Could you repeat the entries between the line holding "128) in the screenshot?" and the line holding "at (761, 518).", inclusive, swapping "screenshot" for "capture" and leaving everything else as it stands?
----
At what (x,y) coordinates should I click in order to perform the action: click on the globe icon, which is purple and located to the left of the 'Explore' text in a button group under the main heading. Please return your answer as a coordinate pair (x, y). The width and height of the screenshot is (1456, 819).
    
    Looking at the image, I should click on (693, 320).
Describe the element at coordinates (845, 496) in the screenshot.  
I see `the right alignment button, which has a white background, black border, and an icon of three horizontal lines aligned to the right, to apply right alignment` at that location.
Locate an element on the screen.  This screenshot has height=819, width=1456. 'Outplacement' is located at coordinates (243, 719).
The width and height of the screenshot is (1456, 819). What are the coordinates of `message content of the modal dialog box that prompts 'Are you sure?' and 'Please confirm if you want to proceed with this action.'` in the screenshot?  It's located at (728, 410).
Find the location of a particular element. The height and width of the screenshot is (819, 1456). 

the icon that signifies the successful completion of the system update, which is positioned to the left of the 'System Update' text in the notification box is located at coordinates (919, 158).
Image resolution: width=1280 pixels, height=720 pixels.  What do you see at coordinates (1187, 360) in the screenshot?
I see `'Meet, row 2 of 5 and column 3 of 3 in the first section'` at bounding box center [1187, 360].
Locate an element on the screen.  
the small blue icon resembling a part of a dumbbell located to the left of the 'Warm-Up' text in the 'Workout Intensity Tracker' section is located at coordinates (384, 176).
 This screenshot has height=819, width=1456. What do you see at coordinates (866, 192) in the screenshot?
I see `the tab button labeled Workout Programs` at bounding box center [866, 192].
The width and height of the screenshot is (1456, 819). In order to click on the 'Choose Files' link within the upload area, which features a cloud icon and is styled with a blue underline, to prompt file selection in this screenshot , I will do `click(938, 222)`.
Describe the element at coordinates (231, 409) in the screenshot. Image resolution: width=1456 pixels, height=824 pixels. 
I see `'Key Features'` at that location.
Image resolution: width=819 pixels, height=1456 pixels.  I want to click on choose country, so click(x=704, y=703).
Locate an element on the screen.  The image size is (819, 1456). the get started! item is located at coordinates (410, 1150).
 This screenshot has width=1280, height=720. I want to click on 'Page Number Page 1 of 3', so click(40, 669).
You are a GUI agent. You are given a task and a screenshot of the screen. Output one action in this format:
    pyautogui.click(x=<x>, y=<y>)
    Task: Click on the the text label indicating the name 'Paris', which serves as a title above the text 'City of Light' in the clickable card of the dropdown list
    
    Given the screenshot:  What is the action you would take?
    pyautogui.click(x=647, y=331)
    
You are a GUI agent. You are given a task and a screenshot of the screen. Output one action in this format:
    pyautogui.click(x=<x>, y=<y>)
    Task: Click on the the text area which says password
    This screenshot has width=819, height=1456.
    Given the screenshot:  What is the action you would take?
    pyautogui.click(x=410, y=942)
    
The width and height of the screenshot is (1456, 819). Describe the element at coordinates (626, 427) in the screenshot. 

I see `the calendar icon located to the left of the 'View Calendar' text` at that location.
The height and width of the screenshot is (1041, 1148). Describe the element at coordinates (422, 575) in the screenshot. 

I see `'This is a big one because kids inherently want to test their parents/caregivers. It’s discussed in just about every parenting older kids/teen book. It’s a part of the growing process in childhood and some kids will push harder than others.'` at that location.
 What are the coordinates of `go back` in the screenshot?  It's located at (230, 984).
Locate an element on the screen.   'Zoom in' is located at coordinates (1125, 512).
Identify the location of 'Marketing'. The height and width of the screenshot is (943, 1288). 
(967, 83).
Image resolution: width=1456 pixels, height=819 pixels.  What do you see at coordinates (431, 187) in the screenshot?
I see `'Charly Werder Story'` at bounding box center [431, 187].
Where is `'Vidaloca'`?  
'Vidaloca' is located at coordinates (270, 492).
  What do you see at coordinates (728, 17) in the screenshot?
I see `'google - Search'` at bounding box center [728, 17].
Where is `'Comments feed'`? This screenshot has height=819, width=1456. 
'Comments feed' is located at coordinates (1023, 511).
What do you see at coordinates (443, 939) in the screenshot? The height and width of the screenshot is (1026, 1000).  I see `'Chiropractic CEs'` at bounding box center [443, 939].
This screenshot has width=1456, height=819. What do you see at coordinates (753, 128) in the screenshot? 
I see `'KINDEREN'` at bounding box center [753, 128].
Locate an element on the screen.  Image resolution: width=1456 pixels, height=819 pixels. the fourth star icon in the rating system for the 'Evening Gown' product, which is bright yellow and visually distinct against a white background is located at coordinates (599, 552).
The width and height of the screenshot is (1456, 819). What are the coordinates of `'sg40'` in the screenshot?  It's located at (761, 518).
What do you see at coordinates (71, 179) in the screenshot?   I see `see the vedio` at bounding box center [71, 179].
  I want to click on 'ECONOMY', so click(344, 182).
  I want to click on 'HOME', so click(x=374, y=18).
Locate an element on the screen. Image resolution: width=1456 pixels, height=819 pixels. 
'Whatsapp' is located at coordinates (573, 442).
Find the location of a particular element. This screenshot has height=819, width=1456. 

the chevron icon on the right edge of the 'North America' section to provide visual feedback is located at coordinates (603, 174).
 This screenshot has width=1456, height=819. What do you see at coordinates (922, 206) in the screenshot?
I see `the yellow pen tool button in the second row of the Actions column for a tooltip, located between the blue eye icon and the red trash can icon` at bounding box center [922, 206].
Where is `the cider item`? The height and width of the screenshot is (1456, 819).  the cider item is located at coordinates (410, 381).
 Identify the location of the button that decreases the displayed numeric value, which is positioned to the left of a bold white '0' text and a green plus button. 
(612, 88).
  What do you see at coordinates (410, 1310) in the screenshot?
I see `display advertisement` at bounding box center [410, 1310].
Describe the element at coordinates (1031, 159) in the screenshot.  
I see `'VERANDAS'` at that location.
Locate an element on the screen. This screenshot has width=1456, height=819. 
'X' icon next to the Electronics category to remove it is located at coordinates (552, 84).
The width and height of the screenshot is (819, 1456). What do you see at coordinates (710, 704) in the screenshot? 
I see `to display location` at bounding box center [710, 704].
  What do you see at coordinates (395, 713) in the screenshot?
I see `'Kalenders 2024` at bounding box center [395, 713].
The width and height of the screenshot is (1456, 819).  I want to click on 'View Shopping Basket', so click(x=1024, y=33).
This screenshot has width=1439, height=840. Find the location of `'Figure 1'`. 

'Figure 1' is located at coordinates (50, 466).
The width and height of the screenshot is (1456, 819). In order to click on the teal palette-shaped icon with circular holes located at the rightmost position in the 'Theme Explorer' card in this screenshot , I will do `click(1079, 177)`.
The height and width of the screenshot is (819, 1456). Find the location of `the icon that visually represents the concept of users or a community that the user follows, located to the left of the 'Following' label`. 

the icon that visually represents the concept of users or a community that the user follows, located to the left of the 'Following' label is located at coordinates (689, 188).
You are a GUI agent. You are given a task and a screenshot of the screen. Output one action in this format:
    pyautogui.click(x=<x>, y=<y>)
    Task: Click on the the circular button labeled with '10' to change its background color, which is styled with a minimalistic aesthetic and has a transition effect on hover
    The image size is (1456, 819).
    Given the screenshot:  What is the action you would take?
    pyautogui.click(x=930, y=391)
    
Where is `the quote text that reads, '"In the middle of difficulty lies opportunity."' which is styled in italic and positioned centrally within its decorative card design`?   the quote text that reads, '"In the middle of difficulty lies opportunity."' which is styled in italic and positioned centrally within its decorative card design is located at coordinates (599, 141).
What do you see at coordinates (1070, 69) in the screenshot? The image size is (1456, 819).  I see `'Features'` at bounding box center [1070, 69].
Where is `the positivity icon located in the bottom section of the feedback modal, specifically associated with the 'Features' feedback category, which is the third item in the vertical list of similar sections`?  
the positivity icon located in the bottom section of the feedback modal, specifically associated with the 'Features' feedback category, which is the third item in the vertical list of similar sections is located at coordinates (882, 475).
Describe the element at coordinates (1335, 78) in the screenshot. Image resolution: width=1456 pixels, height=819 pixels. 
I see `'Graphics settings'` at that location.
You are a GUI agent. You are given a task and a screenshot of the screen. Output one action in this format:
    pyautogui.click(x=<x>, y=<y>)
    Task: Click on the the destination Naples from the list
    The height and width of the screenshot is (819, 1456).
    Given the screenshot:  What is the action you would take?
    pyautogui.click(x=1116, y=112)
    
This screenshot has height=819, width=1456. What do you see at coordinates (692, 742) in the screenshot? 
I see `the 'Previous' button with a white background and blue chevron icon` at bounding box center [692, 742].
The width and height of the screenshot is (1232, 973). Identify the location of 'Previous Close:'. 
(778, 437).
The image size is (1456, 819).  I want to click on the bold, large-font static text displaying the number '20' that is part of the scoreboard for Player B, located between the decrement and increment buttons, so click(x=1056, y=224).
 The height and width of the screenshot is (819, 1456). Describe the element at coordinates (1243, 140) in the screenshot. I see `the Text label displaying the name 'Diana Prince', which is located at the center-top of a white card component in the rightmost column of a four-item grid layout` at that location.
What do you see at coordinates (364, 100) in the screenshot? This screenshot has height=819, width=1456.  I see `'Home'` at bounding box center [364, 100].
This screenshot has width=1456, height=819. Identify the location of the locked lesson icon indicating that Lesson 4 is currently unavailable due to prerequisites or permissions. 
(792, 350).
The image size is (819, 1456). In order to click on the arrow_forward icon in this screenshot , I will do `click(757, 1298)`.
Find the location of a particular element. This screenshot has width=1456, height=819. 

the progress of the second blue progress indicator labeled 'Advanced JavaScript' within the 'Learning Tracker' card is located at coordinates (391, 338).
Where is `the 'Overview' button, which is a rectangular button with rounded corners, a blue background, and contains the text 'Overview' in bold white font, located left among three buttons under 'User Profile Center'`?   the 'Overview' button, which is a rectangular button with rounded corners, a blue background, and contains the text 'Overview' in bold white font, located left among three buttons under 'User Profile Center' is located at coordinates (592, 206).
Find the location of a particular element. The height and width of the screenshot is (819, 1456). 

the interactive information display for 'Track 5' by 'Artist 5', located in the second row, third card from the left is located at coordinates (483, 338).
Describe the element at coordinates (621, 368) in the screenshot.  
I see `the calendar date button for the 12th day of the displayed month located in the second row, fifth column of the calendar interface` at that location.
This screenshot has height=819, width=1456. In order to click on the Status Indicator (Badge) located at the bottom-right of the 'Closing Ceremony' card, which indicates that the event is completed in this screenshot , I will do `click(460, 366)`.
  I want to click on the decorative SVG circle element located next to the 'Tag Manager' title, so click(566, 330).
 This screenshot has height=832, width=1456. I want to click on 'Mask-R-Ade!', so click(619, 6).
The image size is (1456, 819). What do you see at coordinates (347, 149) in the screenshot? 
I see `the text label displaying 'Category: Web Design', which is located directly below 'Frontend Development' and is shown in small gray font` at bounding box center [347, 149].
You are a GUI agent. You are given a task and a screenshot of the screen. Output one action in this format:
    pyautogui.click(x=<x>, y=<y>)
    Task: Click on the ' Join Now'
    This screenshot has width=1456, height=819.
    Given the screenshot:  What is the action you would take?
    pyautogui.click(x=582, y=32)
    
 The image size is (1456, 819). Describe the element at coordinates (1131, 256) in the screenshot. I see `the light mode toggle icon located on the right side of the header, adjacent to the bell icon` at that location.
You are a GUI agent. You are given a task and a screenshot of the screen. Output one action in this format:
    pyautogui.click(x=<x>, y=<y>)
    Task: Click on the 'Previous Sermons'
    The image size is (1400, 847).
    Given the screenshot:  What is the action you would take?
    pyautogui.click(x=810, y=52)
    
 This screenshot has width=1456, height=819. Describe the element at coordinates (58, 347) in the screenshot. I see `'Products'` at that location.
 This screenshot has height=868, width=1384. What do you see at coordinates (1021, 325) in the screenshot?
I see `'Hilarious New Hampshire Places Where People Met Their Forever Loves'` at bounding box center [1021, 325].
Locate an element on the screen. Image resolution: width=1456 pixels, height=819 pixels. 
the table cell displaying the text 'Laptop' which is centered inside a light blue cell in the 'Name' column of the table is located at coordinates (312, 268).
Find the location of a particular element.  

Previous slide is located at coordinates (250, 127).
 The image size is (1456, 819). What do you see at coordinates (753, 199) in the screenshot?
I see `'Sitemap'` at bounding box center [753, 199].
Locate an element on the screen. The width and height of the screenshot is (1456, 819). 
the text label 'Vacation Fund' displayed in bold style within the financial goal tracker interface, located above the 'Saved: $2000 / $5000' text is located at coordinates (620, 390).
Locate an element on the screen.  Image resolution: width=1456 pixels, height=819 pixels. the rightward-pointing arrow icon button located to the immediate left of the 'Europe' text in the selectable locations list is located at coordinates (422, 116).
----
REPLY
This capture has width=1456, height=819. What do you see at coordinates (753, 128) in the capture? 
I see `'KINDEREN'` at bounding box center [753, 128].
Locate an element on the screen.  Image resolution: width=1456 pixels, height=819 pixels. the fourth star icon in the rating system for the 'Evening Gown' product, which is bright yellow and visually distinct against a white background is located at coordinates (599, 552).
The width and height of the capture is (1456, 819). What are the coordinates of `'sg40'` in the capture?  It's located at (761, 518).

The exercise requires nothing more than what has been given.